In deze situatie gaat het om het wijzigen van de bestemming van de bestaande bebouwing op een perceel. Daarmee kan gesteld worden dat er in dit geval geen sprake is van een nieuwe stedelijke ontwikkeling.

Conclusie rijksbeleid
Het plan treft door de beperkte omvang geen belangen van nationaal niveau.

3.3 Provinciaal beleid

Provinciale Staten hebben op 2 juli 2014 ingestemd met de Actualisatie Omgevingsvisie Drenthe 2014. De visie is inmiddels in werking getreden. De Omgevingsvisie Drenthe is voor Drenthe een centraal visiedocument. Deze Omgevingsvisie is het strategische kader voor de ruimtelijk-economische ontwikkeling van Drenthe. De ambitie is de ruimtelijke identiteit van Drenthe te versterken. Dit wordt gedaan door nieuwe ontwikkelingen te bezien in samenhang met de kernkwaliteiten: rust, ruimte, natuur, landschap, oorspronkelijkheid, kleinschaligheid, noaberschap, menselijke maat en veiligheid.

Wonen
Voor wat betreft wonen heeft de provincie de ambitie om Drenthe als woonprovincie aantrekkelijker te maken met gevarieerde en leefbare woonmilieus die voorzien in de woonvraag. De provincie verwacht dat gemeenten een gemeentelijke woonvisie opstellen en dat de lokale visies in een bovenlokale strategie, een regionale woonvisie wordt vervat. Hoogeveen maakt samen met De Wolden, Meppel en Westerveld deel uit van de woonregio Zuidwest Drenthe. Het proces om te komen tot een regionale woonvisie is doorlopen en vervolgens is op 30 oktober 2012 de Regionale Woonvisie door de diverse colleges van de betrokken gemeenten vastgesteld.

------------------------------------------------------------------------

● OPDRACHT 1: Noem alle gemeenten die volgens het bronfragment samen de woonregio Zuidwest Drenthe vormen.
Het bronfragment en de rijen staan los van elkaar.

------------------------------------------------------------------------

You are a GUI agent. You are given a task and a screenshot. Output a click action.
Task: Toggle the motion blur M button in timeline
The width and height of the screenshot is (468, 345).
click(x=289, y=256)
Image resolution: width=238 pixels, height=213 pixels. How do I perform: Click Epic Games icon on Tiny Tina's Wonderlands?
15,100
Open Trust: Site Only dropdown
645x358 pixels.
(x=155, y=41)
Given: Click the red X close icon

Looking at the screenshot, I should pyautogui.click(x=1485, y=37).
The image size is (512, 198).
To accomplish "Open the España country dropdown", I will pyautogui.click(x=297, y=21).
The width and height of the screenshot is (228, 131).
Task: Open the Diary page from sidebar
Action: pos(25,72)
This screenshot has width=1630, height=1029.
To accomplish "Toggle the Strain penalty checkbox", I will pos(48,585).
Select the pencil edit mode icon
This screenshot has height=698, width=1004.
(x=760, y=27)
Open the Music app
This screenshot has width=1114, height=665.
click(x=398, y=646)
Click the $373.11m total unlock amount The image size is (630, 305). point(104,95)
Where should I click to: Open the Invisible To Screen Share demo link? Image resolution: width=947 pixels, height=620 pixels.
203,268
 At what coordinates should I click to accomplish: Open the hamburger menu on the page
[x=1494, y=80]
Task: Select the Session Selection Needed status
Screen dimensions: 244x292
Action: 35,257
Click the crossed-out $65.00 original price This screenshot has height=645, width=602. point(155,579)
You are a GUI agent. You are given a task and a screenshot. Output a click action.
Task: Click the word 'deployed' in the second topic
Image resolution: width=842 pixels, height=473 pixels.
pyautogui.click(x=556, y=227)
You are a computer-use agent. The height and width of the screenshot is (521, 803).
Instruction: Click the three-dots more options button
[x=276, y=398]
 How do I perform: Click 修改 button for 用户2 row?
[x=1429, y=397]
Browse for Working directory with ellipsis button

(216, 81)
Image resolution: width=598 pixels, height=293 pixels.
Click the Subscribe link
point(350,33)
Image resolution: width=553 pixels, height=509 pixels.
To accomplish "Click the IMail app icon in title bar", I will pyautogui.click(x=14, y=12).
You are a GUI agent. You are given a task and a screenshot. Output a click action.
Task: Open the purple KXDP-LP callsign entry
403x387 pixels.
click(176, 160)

------------------------------------------------------------------------

● OPDRACHT 2: Herhaal ongewijzigd het deel van de rijen dat opent met de regel die "Image resolution: width=238" bevat en doorloopt tot en met het einde van de rijen.

● EINDANTWOORD 1: Hoogeveen, De Wolden, Meppel en Westerveld

● EINDANTWOORD 2:
Image resolution: width=238 pixels, height=213 pixels. How do I perform: Click Epic Games icon on Tiny Tina's Wonderlands?
15,100
Open Trust: Site Only dropdown
645x358 pixels.
(x=155, y=41)
Given: Click the red X close icon

Looking at the screenshot, I should pyautogui.click(x=1485, y=37).
The image size is (512, 198).
To accomplish "Open the España country dropdown", I will pyautogui.click(x=297, y=21).
The width and height of the screenshot is (228, 131).
Task: Open the Diary page from sidebar
Action: pos(25,72)
This screenshot has width=1630, height=1029.
To accomplish "Toggle the Strain penalty checkbox", I will pos(48,585).
Select the pencil edit mode icon
This screenshot has height=698, width=1004.
(x=760, y=27)
Open the Music app
This screenshot has width=1114, height=665.
click(x=398, y=646)
Click the $373.11m total unlock amount The image size is (630, 305). point(104,95)
Where should I click to: Open the Invisible To Screen Share demo link? Image resolution: width=947 pixels, height=620 pixels.
203,268
 At what coordinates should I click to accomplish: Open the hamburger menu on the page
[x=1494, y=80]
Task: Select the Session Selection Needed status
Screen dimensions: 244x292
Action: 35,257
Click the crossed-out $65.00 original price This screenshot has height=645, width=602. point(155,579)
You are a GUI agent. You are given a task and a screenshot. Output a click action.
Task: Click the word 'deployed' in the second topic
Image resolution: width=842 pixels, height=473 pixels.
pyautogui.click(x=556, y=227)
You are a computer-use agent. The height and width of the screenshot is (521, 803).
Instruction: Click the three-dots more options button
[x=276, y=398]
 How do I perform: Click 修改 button for 用户2 row?
[x=1429, y=397]
Browse for Working directory with ellipsis button

(216, 81)
Image resolution: width=598 pixels, height=293 pixels.
Click the Subscribe link
point(350,33)
Image resolution: width=553 pixels, height=509 pixels.
To accomplish "Click the IMail app icon in title bar", I will pyautogui.click(x=14, y=12).
You are a GUI agent. You are given a task and a screenshot. Output a click action.
Task: Open the purple KXDP-LP callsign entry
403x387 pixels.
click(176, 160)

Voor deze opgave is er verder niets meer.